If the Vram is enough though, the gpu rendering speed usually scales linearly when adding more gpus, with the exception of some renderers of course (I think, Blender Cycles gpu is one of them).
As I’ve already mentioned, Redshift is one of the gpu renderers that can make use of the system’s RAM if the Vram is not enough. I don’t know if this works with some latency penalties, to be honest. Maybe some Redshift users here in the forums could shed some light on this issue. It has been announced the Blender 2.8 will have this feature too (bypassing Vram and using System’s RAM when necessary). As a Blender user, I’m looking forward to this with great interest.

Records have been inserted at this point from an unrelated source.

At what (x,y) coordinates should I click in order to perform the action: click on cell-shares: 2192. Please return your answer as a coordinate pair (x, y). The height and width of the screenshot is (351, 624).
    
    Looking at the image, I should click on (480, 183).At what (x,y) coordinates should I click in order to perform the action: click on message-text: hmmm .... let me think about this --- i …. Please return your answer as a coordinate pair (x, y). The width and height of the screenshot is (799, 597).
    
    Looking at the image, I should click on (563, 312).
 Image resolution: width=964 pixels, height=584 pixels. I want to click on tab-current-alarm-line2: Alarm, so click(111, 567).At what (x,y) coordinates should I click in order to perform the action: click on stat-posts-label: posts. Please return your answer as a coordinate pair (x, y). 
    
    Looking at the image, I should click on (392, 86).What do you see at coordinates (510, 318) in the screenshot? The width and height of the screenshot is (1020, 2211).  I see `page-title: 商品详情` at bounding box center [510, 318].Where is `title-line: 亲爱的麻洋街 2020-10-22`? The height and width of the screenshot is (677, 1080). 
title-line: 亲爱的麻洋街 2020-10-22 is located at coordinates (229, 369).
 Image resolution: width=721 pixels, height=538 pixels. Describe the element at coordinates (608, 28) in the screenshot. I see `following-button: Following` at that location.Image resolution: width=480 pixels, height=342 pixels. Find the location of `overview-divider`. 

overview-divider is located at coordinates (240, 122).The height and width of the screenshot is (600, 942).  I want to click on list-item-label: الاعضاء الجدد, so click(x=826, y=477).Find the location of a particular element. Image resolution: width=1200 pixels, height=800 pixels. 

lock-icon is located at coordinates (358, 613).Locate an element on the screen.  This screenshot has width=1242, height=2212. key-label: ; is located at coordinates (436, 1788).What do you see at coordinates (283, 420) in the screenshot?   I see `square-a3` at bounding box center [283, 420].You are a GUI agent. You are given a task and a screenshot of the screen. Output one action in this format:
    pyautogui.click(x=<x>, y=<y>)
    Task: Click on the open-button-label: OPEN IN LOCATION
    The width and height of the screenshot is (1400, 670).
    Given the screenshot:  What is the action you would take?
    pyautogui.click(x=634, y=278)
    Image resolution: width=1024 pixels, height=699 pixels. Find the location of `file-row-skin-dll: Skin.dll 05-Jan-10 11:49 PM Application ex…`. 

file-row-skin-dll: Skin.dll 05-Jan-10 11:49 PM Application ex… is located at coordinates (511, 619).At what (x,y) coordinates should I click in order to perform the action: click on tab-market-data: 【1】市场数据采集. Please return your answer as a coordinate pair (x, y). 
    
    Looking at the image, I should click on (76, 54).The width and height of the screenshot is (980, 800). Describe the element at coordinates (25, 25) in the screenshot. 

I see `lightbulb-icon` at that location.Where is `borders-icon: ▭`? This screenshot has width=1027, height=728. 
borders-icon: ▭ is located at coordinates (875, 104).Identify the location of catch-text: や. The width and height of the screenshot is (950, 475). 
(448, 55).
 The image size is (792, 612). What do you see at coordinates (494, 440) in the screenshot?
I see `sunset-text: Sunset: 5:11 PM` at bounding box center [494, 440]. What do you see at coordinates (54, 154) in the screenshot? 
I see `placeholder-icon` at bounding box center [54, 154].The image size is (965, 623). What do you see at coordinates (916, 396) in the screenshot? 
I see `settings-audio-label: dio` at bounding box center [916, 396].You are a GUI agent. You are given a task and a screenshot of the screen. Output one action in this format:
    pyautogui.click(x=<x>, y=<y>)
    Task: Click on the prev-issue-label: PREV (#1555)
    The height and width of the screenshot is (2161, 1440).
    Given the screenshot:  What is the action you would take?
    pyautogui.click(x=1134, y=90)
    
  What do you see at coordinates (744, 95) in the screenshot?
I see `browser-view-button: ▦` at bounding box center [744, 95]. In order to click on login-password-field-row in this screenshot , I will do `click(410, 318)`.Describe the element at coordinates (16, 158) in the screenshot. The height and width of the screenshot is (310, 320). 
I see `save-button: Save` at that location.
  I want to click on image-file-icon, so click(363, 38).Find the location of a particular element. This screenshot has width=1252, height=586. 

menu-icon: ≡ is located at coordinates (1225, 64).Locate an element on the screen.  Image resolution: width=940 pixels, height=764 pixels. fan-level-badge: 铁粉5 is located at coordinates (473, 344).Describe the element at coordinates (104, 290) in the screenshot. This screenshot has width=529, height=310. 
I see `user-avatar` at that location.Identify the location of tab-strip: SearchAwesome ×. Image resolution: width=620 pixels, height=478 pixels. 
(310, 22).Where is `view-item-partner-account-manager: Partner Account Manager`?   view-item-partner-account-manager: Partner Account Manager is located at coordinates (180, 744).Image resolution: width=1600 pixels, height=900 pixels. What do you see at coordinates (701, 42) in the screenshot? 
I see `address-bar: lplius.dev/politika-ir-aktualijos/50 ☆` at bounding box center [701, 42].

Viewport performance is usually considered to be “tightly” dependent on gpu performance, but my small experience shows that this is not entirely true. Especially with C4D, the OpenGL test of the well known Cinebench Benchmark, shows that fps have to do with core numbers and overall cpu performance too. I’ve changed various cpus in my personal rig during the last 4-5 years and had the opportunity to test them with the same gpus and see the differences. Yes, upgrading the gpu resulted in fps increase, but overclocking the cpu did the same too. Recently, I discovered that higher core numbers had a positive impact in fps too, and this was something I couldn’t ever imagine before trying it myself. This review also reveals the same behaviour https://www.pugetsystems.com/labs/articles/AutoDesk-3ds-Max-2017-GeForce-GPU-Performance-816/
I wish someone (maybe Srek, who works for Maxon) could give us some more information and feedback about these interesting phenomena.